21 Aug 2024 | Yichuan Mo, Yuji Wang, Zeming Wei, Yisen Wang
Prompt Adversarial Tuning (PAT) is a novel approach to defend against jailbreak attacks on Large Language Models (LLMs). The method introduces a "defense control" as a prefix to user prompts, which helps the model resist malicious requests while maintaining its normal utility. PAT is inspired by adversarial training paradigms and involves optimizing both adversarial and benign prompts to achieve robustness. The defense control is trained to counteract malicious attacks by alternating between attack and defense objectives, ensuring the model remains effective against a wide range of threats.

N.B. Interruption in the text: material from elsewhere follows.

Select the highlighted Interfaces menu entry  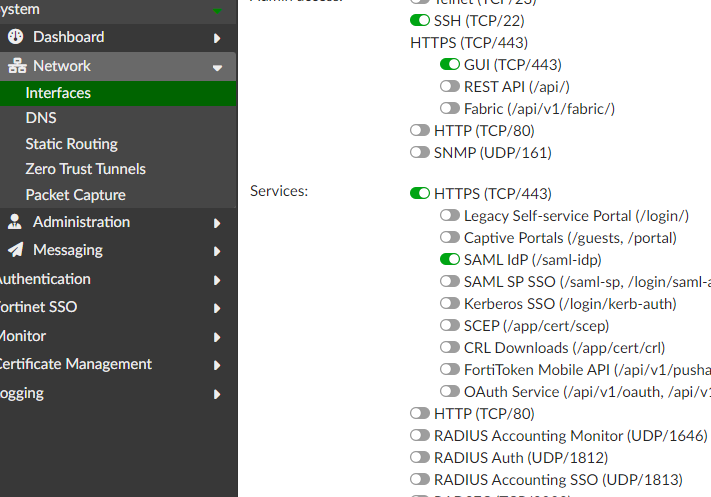pos(58,93)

Comprehensive experiments show that PAT is effective against both grey-box and black-box attacks, significantly reducing the success rate of advanced attacks to nearly zero while preserving the model's performance on benign tasks. The method incurs minimal computational overhead, making it a practical solution for enhancing LLM security. PAT is also transferable across different models, including both open-source and closed-source LLMs, demonstrating its versatility and effectiveness.

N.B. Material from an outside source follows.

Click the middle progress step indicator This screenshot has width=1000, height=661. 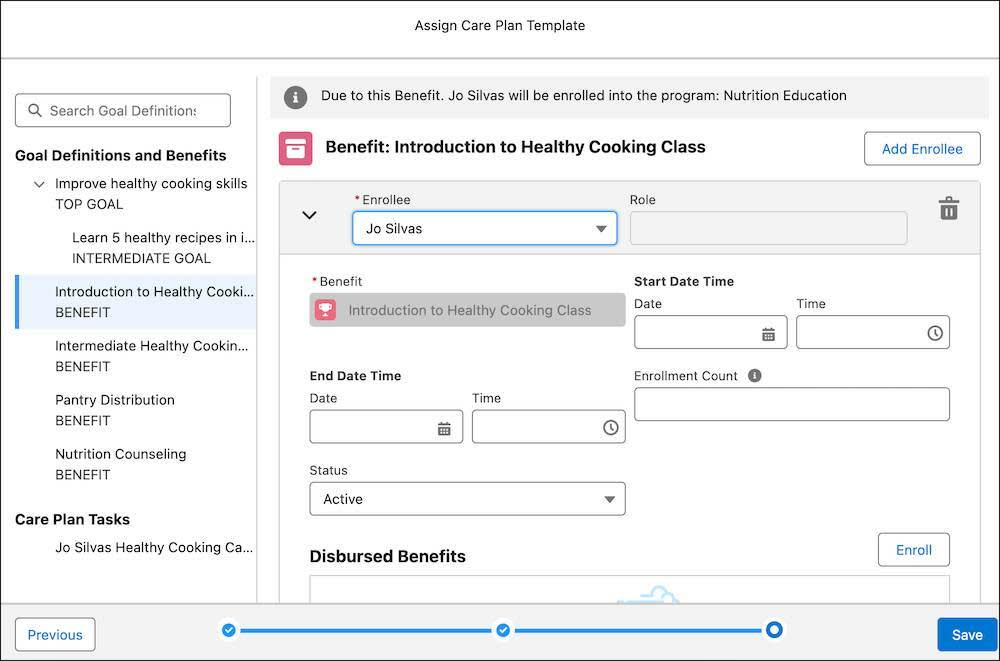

The paper evaluates PAT against several state-of-the-art baselines, including PPL, ICD, DRO, RPO, SafeDecoding, SmoothLLM, and Self-Reminder. Results show that PAT outperforms these methods in terms of attack resistance and maintains high performance on benign tasks. Additionally, PAT is tested against real-world attacks, including those based on mismatched generalizations and competing objectives, demonstrating its practicality and effectiveness in real-world scenarios.
An ablation study reveals that the length of the defense control and the trade-off coefficient significantly impact PAT's performance. The optimal configuration balances robustness and usability, ensuring the model remains effective against adversarial attacks while maintaining its normal functionality. Furthermore, PAT is shown to be effective against adaptive attacks, where attackers have knowledge of the defense strategy, indicating its robustness under various threat conditions.
Overall, PAT provides a promising solution for enhancing the security of LLMs by effectively defending against jailbreak attacks while maintaining the model's utility. The method's efficiency, transferability, and effectiveness make it a valuable tool for improving the safety and reliability of large language models.Prompt Adversarial Tuning (PAT) is a novel approach to defend against jailbreak attacks on Large Language Models (LLMs). The method introduces a "defense control" as a prefix to user prompts, which helps the model resist malicious requests while maintaining its normal utility. PAT is inspired by adversarial training paradigms and involves optimizing both adversarial and benign prompts to achieve robustness. The defense control is trained to counteract malicious attacks by alternating between attack and defense objectives, ensuring the model remains effective against a wide range of threats.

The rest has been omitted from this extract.